At a news conference at the Oceanside Sanitation transfer station, Lombardo announced that he is filing a civil lawsuit in federal court, seeking damages for the expenses he has accrued and an admission of wrongdoing by the town.
The suit alleges that Santino retaliated against Lombardo for denouncing Santino’s political appointments. “Santino resented the fact that Lombardo would not simply go along with Santino’s efforts to hand out high paying jobs to his unqualified friends,” the lawsuit reads. “As such, Santino engaged in a campaign of retaliation and harassment against Lombardo in a misguided effort to punish Lombardo’s perceived lack of loyalty.”

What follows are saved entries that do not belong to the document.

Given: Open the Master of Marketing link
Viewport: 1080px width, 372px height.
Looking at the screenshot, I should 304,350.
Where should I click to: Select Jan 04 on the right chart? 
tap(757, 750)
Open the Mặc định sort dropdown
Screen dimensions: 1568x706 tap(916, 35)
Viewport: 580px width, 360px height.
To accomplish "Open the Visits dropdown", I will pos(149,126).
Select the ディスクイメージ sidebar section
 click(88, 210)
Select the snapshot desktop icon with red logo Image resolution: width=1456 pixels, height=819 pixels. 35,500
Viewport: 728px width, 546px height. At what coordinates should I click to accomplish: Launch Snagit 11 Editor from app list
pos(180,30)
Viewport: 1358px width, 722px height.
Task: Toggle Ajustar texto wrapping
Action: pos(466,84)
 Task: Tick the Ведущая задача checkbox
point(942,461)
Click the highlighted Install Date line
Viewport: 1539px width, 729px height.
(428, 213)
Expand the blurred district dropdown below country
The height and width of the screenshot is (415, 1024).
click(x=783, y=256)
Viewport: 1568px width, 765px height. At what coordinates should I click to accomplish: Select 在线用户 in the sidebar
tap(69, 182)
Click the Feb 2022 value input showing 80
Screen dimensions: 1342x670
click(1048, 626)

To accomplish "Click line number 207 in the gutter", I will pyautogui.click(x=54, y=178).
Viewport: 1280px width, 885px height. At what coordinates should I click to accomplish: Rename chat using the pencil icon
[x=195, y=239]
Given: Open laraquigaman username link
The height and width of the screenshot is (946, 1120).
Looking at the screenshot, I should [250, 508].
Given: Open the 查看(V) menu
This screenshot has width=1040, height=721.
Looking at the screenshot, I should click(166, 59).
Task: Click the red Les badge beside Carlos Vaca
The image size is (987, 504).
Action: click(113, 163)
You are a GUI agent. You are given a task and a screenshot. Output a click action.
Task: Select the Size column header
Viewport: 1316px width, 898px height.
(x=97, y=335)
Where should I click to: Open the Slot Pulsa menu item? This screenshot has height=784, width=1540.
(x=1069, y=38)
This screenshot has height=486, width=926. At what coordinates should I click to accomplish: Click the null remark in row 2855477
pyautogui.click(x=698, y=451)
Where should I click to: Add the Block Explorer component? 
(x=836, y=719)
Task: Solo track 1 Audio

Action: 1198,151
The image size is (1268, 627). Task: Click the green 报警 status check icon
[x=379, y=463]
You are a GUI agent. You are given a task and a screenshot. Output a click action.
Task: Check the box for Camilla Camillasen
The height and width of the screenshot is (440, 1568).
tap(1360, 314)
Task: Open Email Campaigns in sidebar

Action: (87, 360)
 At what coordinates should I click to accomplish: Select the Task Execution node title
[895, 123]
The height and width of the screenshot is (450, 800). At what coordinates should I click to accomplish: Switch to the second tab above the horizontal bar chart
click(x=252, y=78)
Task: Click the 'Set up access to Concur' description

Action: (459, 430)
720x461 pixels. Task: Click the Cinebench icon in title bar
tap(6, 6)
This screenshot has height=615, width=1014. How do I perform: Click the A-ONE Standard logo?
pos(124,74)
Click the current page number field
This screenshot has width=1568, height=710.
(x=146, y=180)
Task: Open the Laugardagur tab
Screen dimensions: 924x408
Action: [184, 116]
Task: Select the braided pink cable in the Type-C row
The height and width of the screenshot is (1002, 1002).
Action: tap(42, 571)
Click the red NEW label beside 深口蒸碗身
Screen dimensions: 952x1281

Hempstead Town spokesman Mike Deery said the town does not comment on pending litigation, but noted that the lawsuit is “frivolous and completely without merit.”

The lawsuit, which was filed by Jonathan Tand of Garden City-based Tand & Associates, asserts that Santino held a grudge against Lombardo, which began in 2013. Lombardo said that Santino, who was then the town councilman representing East Rockaway, used his political influence to persuade Village of East Rockaway trustees to appoint Tommy Steinbeck as a full-time Department of Public Works employee for the village. But Lombardo recused himself from the decision, and former Trustee Ed Corrado voted against the appointment.
“The DPW had enough employees at the time, we felt,” Lombardo said.
Shortly after, Lombardo was appointed as senior supervisor of the Oceanside Sanitation transfer station, eventually becoming assistant superintendent of the Oceanside landfill. But, according to the lawsuit, Lombardo did not receive any monetary raises, and the assistant superintendent’s position did not give him any actual authority.
During his time in the post, Lombardo said he cared for about 40 feral cats that were living at the landfill, paying for the animals’ food and shelter himself. In June, the town barred him from the landfill, so he said he was no longer able to care for the animals.
Lombardo said he told Santino in January that he wanted to volunteer for the town so he could still care the cats, but he said that Santino refused. “His parting words to me were, ‘I’ll get back to you,’” Lombardo said. “I never heard from him again.”
Since then, Lombardo said, the cats have not been properly taken care of. He added that he encourages animal rights activists to go into the landfill and see how the cats are doing. “Every report has been no food, no water, no proper shelter,” Lombardo said. “No evidence of the animals being taken care of.”
In June, however, Town of Hempstead officials told the Herald that the cats were being cared for. “The colony enjoys a spacious shelter, daily feeding and water,” Deery said in a statement at the time. Gary Rogers, the Nassau County SPCA spokesman, echoed Deery’s assertion and said that a detective found no problems with the cats’ accommodations.
At a June 20 town council meeting, Santino also provided photo evidence that the cats had food and water, but that did not assuage animal rights activists such as JoAnn Winkhart, a representative for the Humane Society of the United States. “I don’t believe for a minute that these cats are being taken care of,” she said at a protest criticizing Santino for the alleged mistreatment of the feral cats, adding that Santino’s answers were “insufficient” and “indirect.”
In the lawsuit, Lombardo is also seeking access to the landfill to feed the cats, but said that he doubts he will be granted the request. “I just think that they’re going to stay steadfast and claim that nothing’s going on, and we’ll see,” he said. “We’ll have our day in court.”

Peter Belfiore contributed to this story.